Cyara reported like the observant, competent sentinel she was quickly becoming. "Percival is the most useful he's ever been. He knows a lot of human history and can match up events with the histories of Annwyn here in Eilean Gayl. They have several legends about the Nightwalkers, but we are still trying to figure out how those fit with Annwyn. If they do at all.

"The priestess and her acolyte have taken to Diana. Most of the time I only understand half of what they are saying. There are several mentions of a book called The Travelers, but it is not in the collection here at Eilean Gayl."
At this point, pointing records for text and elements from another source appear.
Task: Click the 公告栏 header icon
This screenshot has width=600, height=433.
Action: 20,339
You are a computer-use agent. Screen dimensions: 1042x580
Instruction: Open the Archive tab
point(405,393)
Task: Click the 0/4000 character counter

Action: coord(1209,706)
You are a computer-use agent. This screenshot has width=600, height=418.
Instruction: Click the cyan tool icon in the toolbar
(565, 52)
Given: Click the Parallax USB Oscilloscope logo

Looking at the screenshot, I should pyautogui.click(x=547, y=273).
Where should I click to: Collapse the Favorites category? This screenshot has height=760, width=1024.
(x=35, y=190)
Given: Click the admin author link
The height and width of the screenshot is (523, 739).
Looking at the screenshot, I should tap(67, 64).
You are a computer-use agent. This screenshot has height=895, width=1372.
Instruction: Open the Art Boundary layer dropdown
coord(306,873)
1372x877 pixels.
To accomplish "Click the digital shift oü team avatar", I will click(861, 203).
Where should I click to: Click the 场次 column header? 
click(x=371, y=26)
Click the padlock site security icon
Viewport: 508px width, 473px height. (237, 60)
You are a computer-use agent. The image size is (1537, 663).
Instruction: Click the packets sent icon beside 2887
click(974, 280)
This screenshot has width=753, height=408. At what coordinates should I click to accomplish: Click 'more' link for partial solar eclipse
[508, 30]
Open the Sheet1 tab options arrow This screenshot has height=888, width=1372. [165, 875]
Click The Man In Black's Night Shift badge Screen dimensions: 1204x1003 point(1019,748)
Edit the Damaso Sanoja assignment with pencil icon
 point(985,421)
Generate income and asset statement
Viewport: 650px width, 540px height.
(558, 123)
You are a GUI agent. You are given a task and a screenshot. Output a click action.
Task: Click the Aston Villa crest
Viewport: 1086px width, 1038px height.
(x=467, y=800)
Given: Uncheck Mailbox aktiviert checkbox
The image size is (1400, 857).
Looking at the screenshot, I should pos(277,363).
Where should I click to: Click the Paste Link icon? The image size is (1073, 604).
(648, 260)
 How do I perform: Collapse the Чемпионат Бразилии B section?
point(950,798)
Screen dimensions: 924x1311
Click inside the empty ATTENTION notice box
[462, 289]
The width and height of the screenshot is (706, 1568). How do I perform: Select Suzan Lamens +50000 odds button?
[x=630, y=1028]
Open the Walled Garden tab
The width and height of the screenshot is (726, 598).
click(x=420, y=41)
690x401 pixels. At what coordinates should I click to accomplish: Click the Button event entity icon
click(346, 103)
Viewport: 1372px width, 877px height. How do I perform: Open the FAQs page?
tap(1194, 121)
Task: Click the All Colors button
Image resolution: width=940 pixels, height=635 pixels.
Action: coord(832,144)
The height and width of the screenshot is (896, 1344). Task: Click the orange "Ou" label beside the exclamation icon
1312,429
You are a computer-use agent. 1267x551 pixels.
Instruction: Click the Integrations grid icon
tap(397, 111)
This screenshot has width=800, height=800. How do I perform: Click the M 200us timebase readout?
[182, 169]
Percival being helpful. I almost snorted again. But if there was one thing to motivate him, it was his sister. And Diana was moldable; Cyara had proved as much. Maybe it made me ruthless to use the two human prisoners like this. Or maybe it just made me a queen.

"So... not much progress," I said after I'd finished digesting.

"Nothing that changes our course of action," Cyara agreed. She did not sigh—she was much too practice for that. She did add, "Diana has an idea, but…" Another long pause, "We can discuss it when you return."

If I had looked up, I would have seen Arran's jaw ticking. I felt certain. Not being able to see was sharpening all of my other senses. I could hear the subtle inhales and exhales he tried to modulate. He had not missed Cyara's implication.

Cyara, ever faithful, spared me from having to defend myself either way.

"Did you get the amorite?" she asked.

I nodded, even though she could not see it. "Yes."

Vera and Kay were already preparing the first shipment. When we arrived back in Eilean Gayl, we would send back more terrestrials to help with the transport. In the meantime, we each carried bags full of as much amorite as we could carry without impeding our movements.

"Thank the Ancestors," Cyara said through the crystal.

"We should be able to outfit all of the males at Eilean Gayl with amorite amulets or earrings. But beyond that, we shall have to decide who and what. There will not be enough."

The weight of that thought had settled upon my shoulders with each step away from Castle Chariot. How would we allocate the amorite? Who would be most important? Guards and warriors would be the most dangerous if vulnerable to the succubus, but fathers and brothers living across Annwyn could decimate their entire families in the span of a few minutes. The memory of the burning human village seared through my mind. It might have already begun in Annwyn. If word had been sent to Baylaur, or if citizens had petitioned there, I would have no way of knowing, sequestered as I was in Eilean Gayl above the Spine.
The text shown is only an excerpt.